What corporate salaries tell us about income inequality in India
Mumbai: We are the 99%”, was the rallying cry of the Occupy Wall Street movement that rocked the US in 2011.
The movement was a response to worsening inequality in the US and the continued prosperity of the top 1%. Such resentment does not seem misplaced when one considers the fact that chief executive officers (CEOs) of America’s 350 largest firms earned 271 times than what the average worker earned in 2016, according to the Washington-based Economic Policy Institutes. The rise of populist politics in the US has often been attributed to a backlash against such inequality.
How do top corporate salaries in India compare with those in the US?
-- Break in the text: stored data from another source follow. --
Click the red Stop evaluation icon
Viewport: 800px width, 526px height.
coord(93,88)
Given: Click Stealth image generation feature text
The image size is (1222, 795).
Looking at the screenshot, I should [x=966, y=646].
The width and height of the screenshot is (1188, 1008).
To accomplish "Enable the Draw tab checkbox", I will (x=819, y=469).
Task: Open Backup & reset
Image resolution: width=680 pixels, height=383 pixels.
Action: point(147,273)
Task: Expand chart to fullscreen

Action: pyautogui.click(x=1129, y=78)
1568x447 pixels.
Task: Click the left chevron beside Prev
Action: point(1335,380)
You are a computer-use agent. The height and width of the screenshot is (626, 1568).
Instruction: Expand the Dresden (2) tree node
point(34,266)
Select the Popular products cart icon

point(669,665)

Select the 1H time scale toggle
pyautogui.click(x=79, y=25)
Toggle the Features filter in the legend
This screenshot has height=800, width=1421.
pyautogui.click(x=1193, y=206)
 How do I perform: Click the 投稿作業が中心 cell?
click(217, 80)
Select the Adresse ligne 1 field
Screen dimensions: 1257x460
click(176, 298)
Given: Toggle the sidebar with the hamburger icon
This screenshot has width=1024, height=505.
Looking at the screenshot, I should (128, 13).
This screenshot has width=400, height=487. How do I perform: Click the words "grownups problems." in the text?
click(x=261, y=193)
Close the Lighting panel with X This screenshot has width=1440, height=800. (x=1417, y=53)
Data from company annual reports compiled by Prime Database shows that the average Indian top executive earned 88 times than what the average worker earned in fiscal year 2017.
The corporate pay gap thus seems relatively lower in India compared to the US.
Yet, the data on top salaries point to a worrying trend—the rise in top executive salaries over the past few years has outpaced growth in the overall compensation outlay of their companies, pointing to rising inequality within Indian corporate entities.
The analysis of top executive salaries is based on data for 336 companies belonging to the BSE-500 universe.
The BSE-500 index accounts for 93.5% of market capitalization on the bourse.
Prime Database has provided a list of top executives and their compensation for each year since 2012-13.
This analysis considered the highest paid executive for every company from this list, even if that person had a designation other than that of CEO (say, managing director or MD) in the firm.
The term CEO has therefore been used generically in this analysis to include both CEOs and executives such as MDs.
In absolute terms, India’s highest paid executives include Hero MotoCorp Ltd’s Pawan Kant Munjal; Divi’s Laboratories Ltd’s Murali Krishna Prasad Divi; and Apollo Tyres Ltd’s Onkar Singh Kanwar.
The table below shows the top 10 list for 2016-17. Top executive compensation includes salary, sitting fees and commissions.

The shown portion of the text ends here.